• [Task to complete]:
Reproduce verbatim the part of the data that opens with the line containing "Given: Expand the" and closes with the line containing "Looking at the screenshot, I should 828,20.", including both lines, and omit the pictures from your answer.

*** Source data

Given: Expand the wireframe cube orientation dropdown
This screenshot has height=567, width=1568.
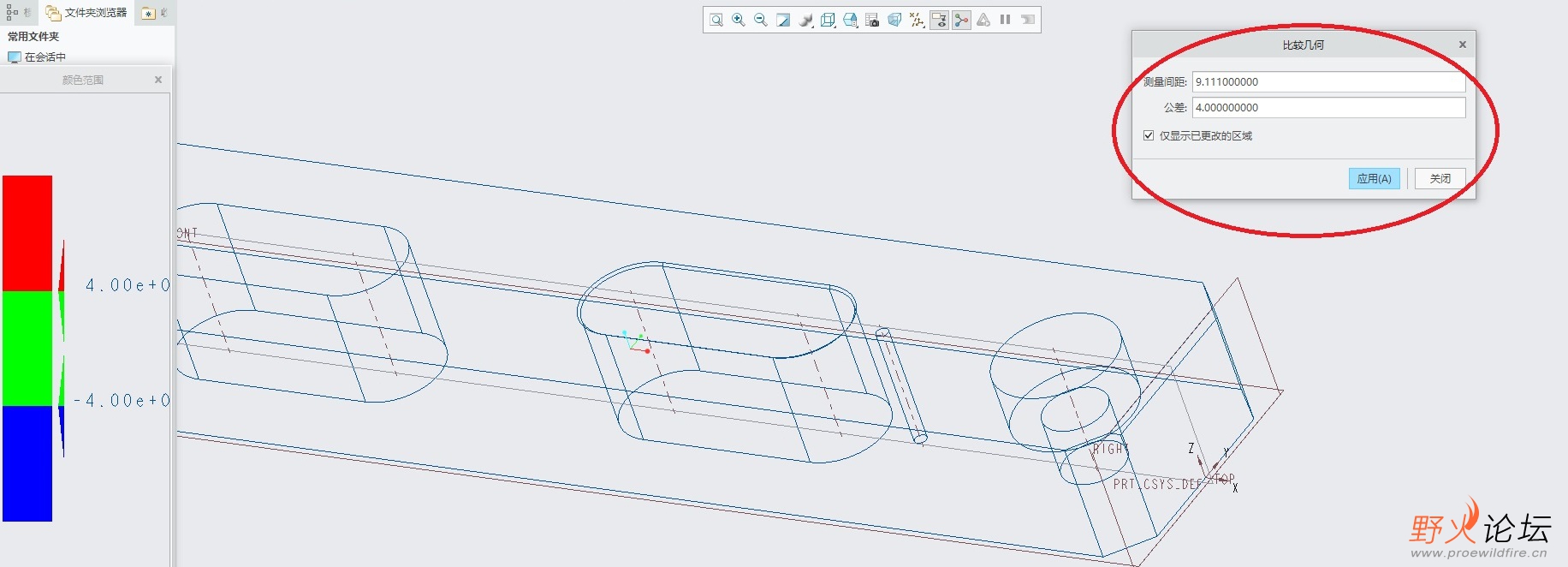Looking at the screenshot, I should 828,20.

******
*** Source data

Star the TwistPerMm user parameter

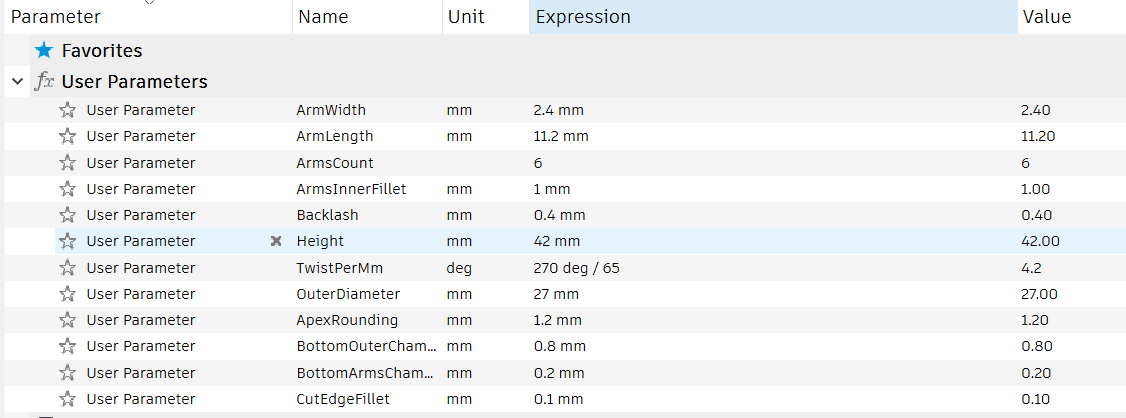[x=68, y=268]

******
*** Source data

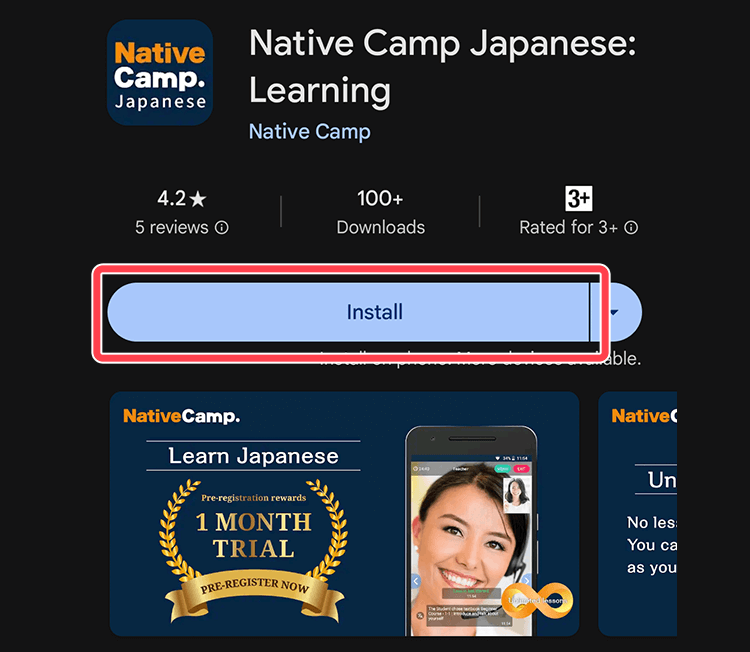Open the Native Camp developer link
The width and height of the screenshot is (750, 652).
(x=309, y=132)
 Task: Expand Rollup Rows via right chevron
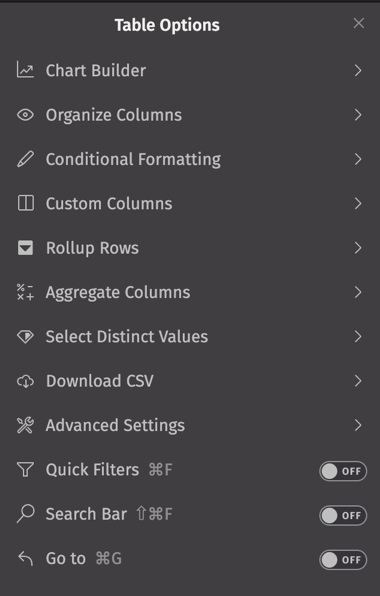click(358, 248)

******

• [Expected output]:
Given: Expand the wireframe cube orientation dropdown
This screenshot has height=567, width=1568.
Looking at the screenshot, I should 828,20.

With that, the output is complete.